New York, June 20, 2015
My dear Brethren, best American Friends,
Ladies and Gentlemen,
First of all, I wish to thank our good friends of the Band of Brothers Ted and ...as well as Mischa, whom I am so happy to meet again today here on the occasion of my lecture in connection with the visit in the USA of the reconstructed Hermione ship on which Lafayette was heading the Insurgents 1780. As you may know, I keep strongly committed with America, where I have spent so many happy years as I was serving with the French diplomatic service in the late nineties. I have also to express my special recognition to the American Friends of Hermione-Lafayette and to their President, my dear Friend Miles Young, who were so supportive to me, helping to give a series of lectures including Baltimore, MD, and New York City after Montreal, Canada.
In the run of time people may not forget the very special relationships French and American people developed as what I call the legacy of La Fayette and George Washington. It led to the famous and very decisive victory of October 19, 1781 at Yorktown, paving the way to American Independence five years later at Philadelphia, July 4th 1786. The very spirit of this true Friendship remains centuries later as a kind of landmark to which one has still to refer with gratitude. And since we are here hosted today by the Grand Lodge of New York, I should not forget to stress right away how important was the Masonic commitment of General George Washington, Benjamin Franklin and Lafayette at a time where American people were struggling to get independence from England. I shall try today to remember in front of you some main pages of this major history which France and America do share. And together we should proudly claim that we also refer to the same basically principles James Anderson was writing as soon as 1723. But sharing the same moral values and praising freedom of conscience doesn’t mean that we have always a same practice of Freemasonry, because in every country the Masonic Order developed also a kind of specific implementation of our philosophy. Having had the privilege to access to the private correspondence between George Washington and La Fayette kept in the archives of the Society of Cincinnati at Anderson House in Washington, DC, I also realize pretty well that despite the very confident relationships between the two figures they both kept their own mind strongly imprinted by their different cultural background. Nevertheless their ties remain even today emblematic keys for a better understanding of French-American history, which is sometimes complex and turbulent as it usually occurs among best friends dealing sometimes with misunderstandings. Important is to find the way to overcome them. Nothing seems to me more essential.
Alexandre de Tocqueville belongs also to those French people who early tried to observe life in the American Society and was helping to a better mutual understanding. He was focusing on main differences between our two ways of life. He also perfectly perceived the way people in both countries were facing challenges. We always should remain aware that we share strong common roots and interests. But we have developed different cultures in the run of the last centuries.

------------

■ **WHAT TO DO**
• A. Decide whether each statement below agrees with the speech, answering yes or no and quoting the words of the speech that settle it: (i) the speaker served with the French diplomatic service in the late nineties; (ii) the correspondence between George Washington and La Fayette is kept at Anderson House in Washington, DC; (iii) the speaker is hosted that day by the Grand Lodge of Baltimore.
• B. Transcribe the passage of the speech starting with "New York, June" and going on through "after Montreal, Canada.".

■ **EXCERPTED RECORDS**
------------

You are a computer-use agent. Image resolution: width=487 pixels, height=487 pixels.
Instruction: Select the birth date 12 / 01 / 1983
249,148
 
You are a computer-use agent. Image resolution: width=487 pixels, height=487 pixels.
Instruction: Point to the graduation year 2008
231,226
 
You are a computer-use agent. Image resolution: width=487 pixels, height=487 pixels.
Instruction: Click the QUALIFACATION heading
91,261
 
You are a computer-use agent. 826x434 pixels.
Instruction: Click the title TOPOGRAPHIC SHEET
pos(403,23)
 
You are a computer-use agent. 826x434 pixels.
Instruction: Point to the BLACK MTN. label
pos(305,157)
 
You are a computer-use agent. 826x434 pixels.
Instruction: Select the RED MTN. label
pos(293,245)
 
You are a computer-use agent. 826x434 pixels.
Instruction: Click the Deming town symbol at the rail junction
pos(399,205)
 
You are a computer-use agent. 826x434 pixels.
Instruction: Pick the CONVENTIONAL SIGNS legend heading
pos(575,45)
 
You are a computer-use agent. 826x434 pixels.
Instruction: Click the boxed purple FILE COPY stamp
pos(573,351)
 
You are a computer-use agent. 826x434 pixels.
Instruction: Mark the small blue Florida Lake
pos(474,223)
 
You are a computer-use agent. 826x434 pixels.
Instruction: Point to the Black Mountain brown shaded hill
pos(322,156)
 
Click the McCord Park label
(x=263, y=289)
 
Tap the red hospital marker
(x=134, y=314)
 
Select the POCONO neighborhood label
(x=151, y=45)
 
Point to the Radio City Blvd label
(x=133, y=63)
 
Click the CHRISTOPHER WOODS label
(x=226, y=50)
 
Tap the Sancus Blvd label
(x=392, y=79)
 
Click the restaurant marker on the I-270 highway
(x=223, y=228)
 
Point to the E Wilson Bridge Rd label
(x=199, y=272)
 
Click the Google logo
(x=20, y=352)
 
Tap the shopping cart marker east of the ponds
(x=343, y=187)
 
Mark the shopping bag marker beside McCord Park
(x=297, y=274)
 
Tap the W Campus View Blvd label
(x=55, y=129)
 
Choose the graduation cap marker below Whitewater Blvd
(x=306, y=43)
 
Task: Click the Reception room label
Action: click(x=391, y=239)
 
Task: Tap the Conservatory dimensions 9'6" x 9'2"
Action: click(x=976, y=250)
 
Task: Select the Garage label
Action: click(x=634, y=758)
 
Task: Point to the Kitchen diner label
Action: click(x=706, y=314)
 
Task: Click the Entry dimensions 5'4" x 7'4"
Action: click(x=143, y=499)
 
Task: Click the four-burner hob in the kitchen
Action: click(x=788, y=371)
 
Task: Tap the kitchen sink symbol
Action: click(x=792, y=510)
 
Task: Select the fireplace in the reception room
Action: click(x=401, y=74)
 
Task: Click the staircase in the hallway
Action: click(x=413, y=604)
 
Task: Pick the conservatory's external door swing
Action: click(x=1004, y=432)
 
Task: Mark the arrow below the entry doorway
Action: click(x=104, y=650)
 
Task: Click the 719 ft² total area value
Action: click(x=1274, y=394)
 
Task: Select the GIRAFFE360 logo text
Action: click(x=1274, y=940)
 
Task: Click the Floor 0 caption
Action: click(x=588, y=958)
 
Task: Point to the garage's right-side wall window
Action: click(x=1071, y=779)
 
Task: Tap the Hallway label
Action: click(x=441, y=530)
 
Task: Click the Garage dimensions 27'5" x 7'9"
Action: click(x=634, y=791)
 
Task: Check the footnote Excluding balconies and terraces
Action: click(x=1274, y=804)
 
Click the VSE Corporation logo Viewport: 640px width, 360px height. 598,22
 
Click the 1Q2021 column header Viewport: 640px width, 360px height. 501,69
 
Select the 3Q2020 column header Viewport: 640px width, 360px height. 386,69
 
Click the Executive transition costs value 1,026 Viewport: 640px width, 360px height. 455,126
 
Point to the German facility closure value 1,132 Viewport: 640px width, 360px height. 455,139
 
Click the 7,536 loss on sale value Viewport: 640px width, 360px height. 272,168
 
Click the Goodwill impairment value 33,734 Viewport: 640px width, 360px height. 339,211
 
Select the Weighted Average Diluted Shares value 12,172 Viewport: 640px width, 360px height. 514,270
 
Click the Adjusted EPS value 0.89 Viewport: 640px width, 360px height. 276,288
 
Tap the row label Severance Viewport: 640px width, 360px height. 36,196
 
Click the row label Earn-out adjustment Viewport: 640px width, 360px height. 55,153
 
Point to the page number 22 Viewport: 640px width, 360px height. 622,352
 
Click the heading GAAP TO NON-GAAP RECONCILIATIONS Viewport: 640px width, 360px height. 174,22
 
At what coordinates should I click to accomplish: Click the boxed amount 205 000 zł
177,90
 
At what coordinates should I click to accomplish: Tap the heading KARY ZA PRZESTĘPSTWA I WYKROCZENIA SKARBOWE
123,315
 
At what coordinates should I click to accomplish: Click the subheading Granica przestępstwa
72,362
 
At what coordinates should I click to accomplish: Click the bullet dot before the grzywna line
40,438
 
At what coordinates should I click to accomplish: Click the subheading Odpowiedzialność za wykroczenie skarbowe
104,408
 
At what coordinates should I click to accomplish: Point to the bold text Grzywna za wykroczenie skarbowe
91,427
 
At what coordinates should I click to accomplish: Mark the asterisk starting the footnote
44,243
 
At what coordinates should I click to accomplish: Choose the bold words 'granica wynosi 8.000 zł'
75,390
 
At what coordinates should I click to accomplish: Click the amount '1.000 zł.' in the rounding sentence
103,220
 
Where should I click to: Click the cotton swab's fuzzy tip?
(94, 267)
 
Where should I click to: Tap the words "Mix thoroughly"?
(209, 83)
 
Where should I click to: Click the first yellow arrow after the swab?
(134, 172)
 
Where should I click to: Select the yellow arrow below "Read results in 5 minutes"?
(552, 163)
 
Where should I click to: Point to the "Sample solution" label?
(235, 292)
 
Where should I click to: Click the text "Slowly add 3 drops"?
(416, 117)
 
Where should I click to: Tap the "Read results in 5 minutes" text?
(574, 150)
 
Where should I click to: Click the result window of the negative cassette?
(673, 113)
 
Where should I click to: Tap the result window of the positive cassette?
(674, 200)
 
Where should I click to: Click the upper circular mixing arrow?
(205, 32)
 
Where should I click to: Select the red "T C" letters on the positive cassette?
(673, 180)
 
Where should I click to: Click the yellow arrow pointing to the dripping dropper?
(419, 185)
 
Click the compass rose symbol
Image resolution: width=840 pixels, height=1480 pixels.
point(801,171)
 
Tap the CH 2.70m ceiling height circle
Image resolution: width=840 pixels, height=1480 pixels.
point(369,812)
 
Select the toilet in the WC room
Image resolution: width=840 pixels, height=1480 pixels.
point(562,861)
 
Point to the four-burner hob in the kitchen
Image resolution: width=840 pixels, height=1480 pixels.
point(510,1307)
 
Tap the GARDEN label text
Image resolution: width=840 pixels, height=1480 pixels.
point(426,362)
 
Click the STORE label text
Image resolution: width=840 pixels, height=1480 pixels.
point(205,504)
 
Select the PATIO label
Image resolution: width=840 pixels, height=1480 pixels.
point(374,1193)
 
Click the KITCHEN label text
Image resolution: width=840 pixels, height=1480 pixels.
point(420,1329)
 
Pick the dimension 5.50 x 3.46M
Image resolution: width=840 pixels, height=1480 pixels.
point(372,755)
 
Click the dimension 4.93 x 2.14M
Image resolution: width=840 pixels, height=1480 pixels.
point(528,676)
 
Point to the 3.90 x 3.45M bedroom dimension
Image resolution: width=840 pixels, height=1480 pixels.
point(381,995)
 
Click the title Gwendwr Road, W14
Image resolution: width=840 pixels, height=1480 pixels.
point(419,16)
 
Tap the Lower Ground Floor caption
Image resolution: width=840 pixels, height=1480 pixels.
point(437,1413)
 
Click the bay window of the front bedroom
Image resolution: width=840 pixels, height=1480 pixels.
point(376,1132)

------------

■ **EXPECTED RESULTS**
• A.
(i) Yes: "as I was serving with the French diplomatic service in the late nineties"
(ii) Yes: "the private correspondence between George Washington and La Fayette kept in the archives of the Society of Cincinnati at Anderson House in Washington, DC"
(iii) No: "since we are here hosted today by the Grand Lodge of New York"

• B.
New York, June 20, 2015
My dear Brethren, best American Friends,
Ladies and Gentlemen,
First of all, I wish to thank our good friends of the Band of Brothers Ted and ...as well as Mischa, whom I am so happy to meet again today here on the occasion of my lecture in connection with the visit in the USA of the reconstructed Hermione ship on which Lafayette was heading the Insurgents 1780. As you may know, I keep strongly committed with America, where I have spent so many happy years as I was serving with the French diplomatic service in the late nineties. I have also to express my special recognition to the American Friends of Hermione-Lafayette and to their President, my dear Friend Miles Young, who were so supportive to me, helping to give a series of lectures including Baltimore, MD, and New York City after Montreal, Canada.